Start of EXTRACTED ENTRIES

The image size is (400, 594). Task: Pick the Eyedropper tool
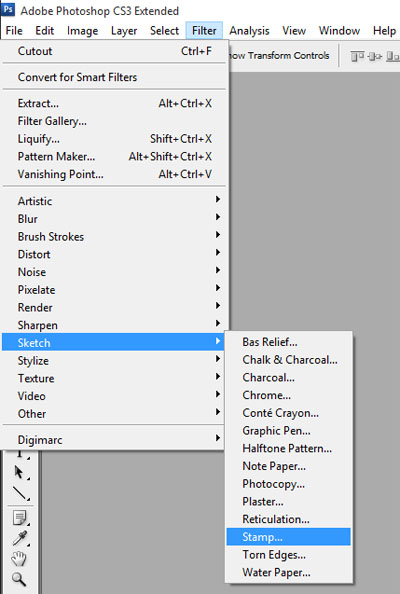[x=19, y=538]
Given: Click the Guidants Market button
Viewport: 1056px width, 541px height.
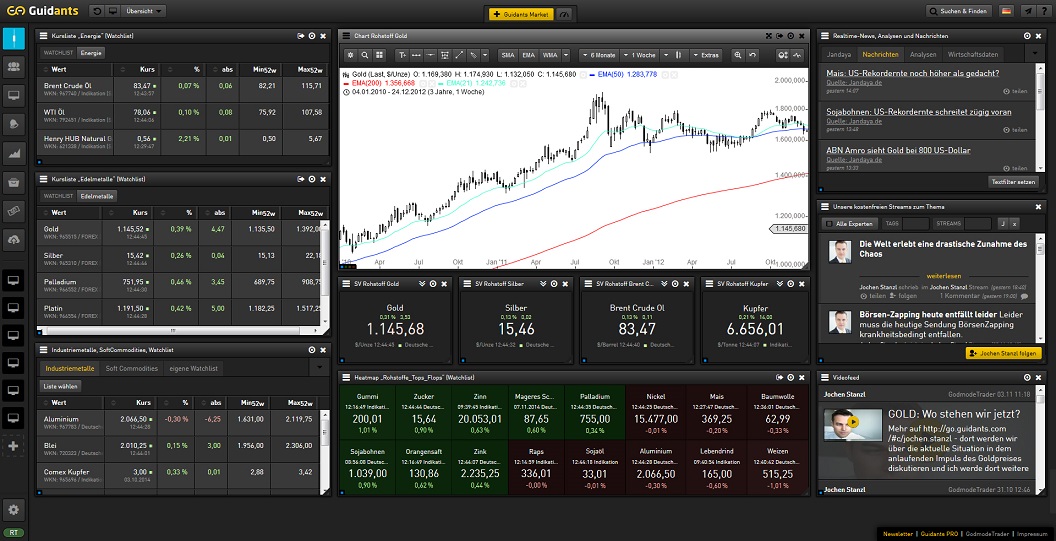Looking at the screenshot, I should pos(521,15).
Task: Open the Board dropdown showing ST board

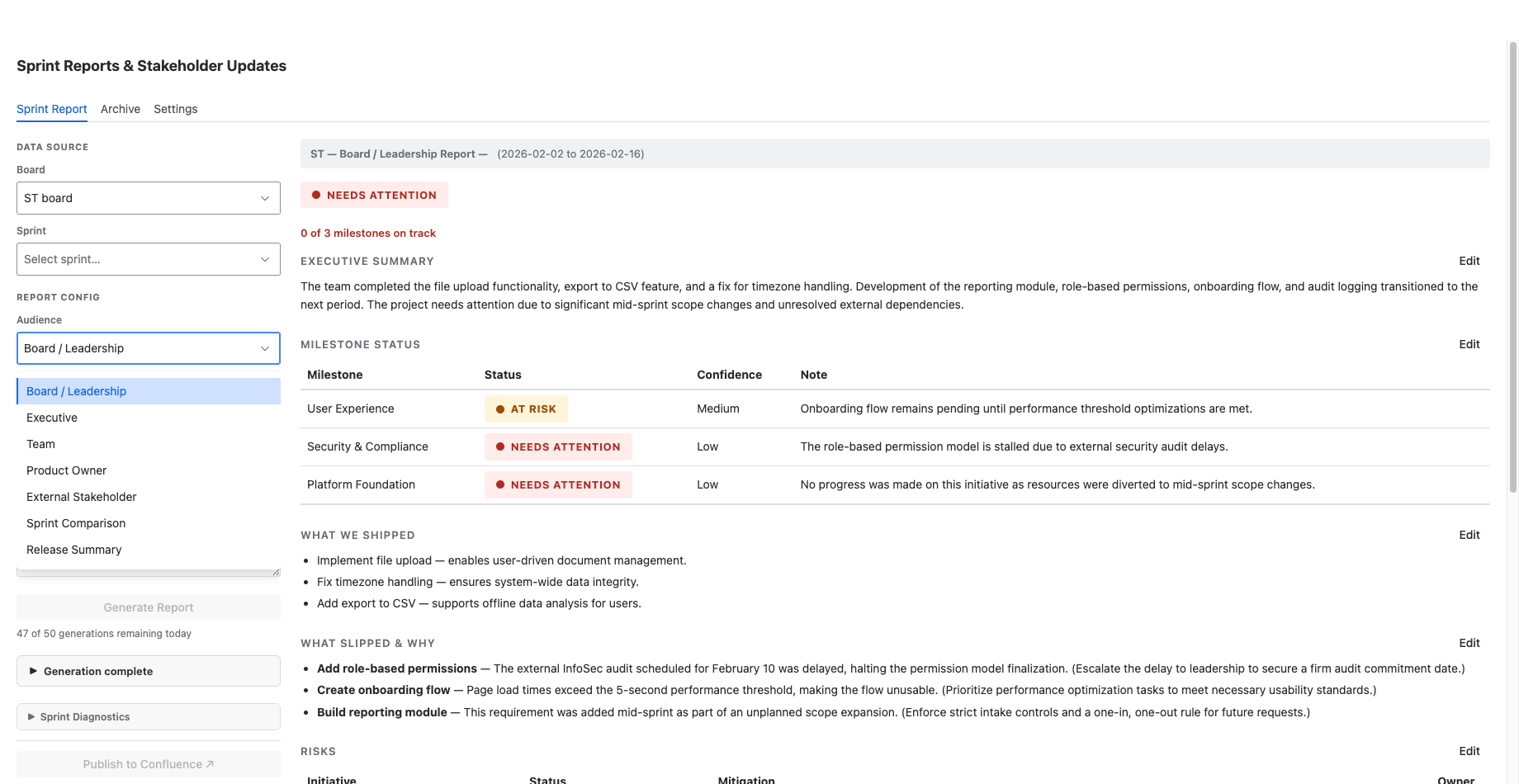Action: (x=148, y=198)

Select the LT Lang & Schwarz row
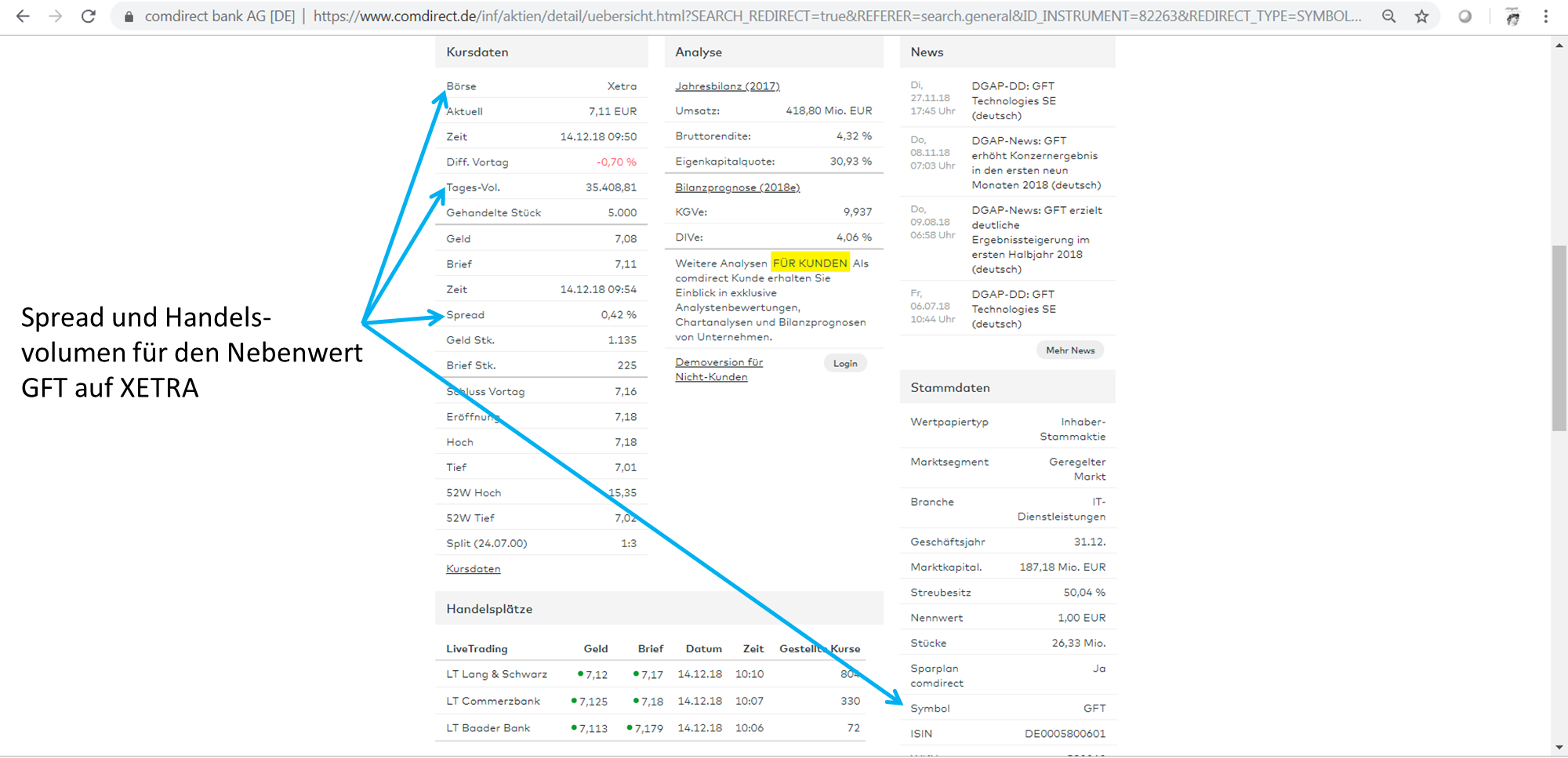click(496, 674)
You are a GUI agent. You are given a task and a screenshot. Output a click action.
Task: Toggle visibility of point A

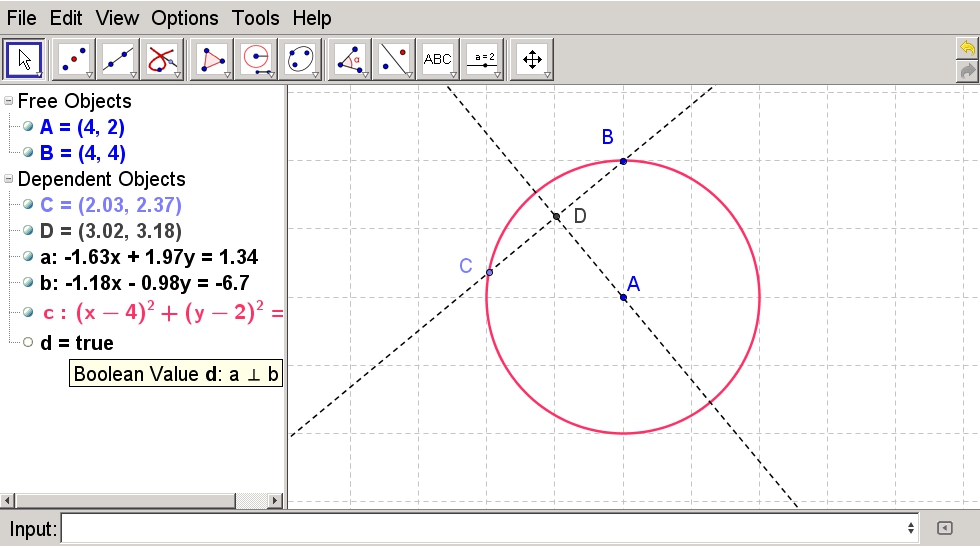(28, 127)
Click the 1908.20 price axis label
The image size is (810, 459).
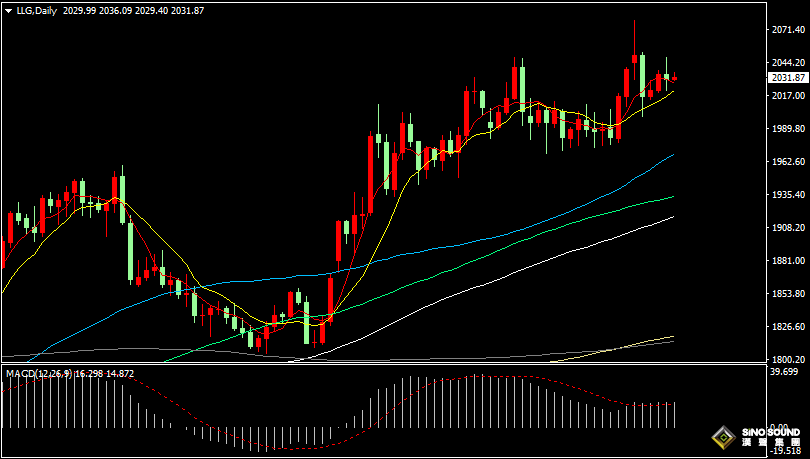(x=788, y=228)
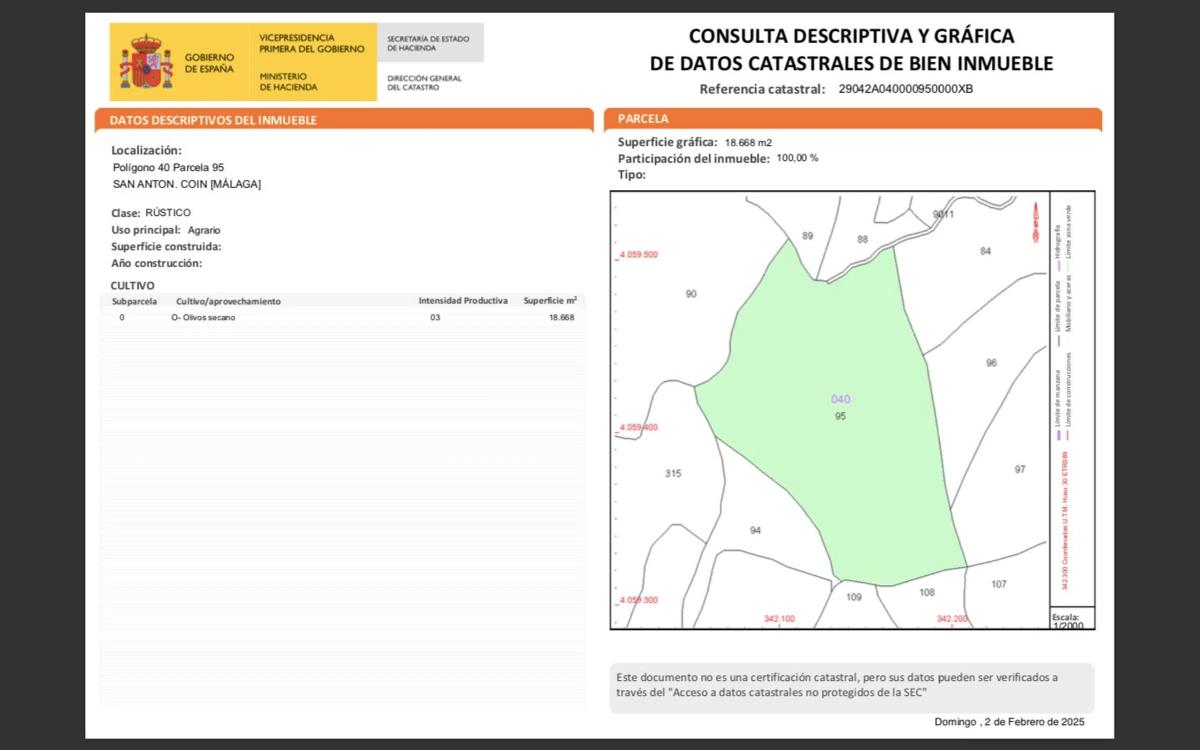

End of EXTRACTED ENTRIES

■ **WHAT NEEDS TO BE DONE**:
Your copy should match the records word for word, with the pictures removed.

■ **RESPONSE BELOW**:
The image size is (400, 594). Task: Pick the Eyedropper tool
[x=19, y=538]
Given: Click the Guidants Market button
Viewport: 1056px width, 541px height.
Looking at the screenshot, I should pos(521,15).
Task: Open the Board dropdown showing ST board

Action: (x=148, y=198)

Select the LT Lang & Schwarz row
click(496, 674)
You are a GUI agent. You are given a task and a screenshot. Output a click action.
Task: Toggle visibility of point A

(28, 127)
Click the 1908.20 price axis label
The image size is (810, 459).
(x=788, y=228)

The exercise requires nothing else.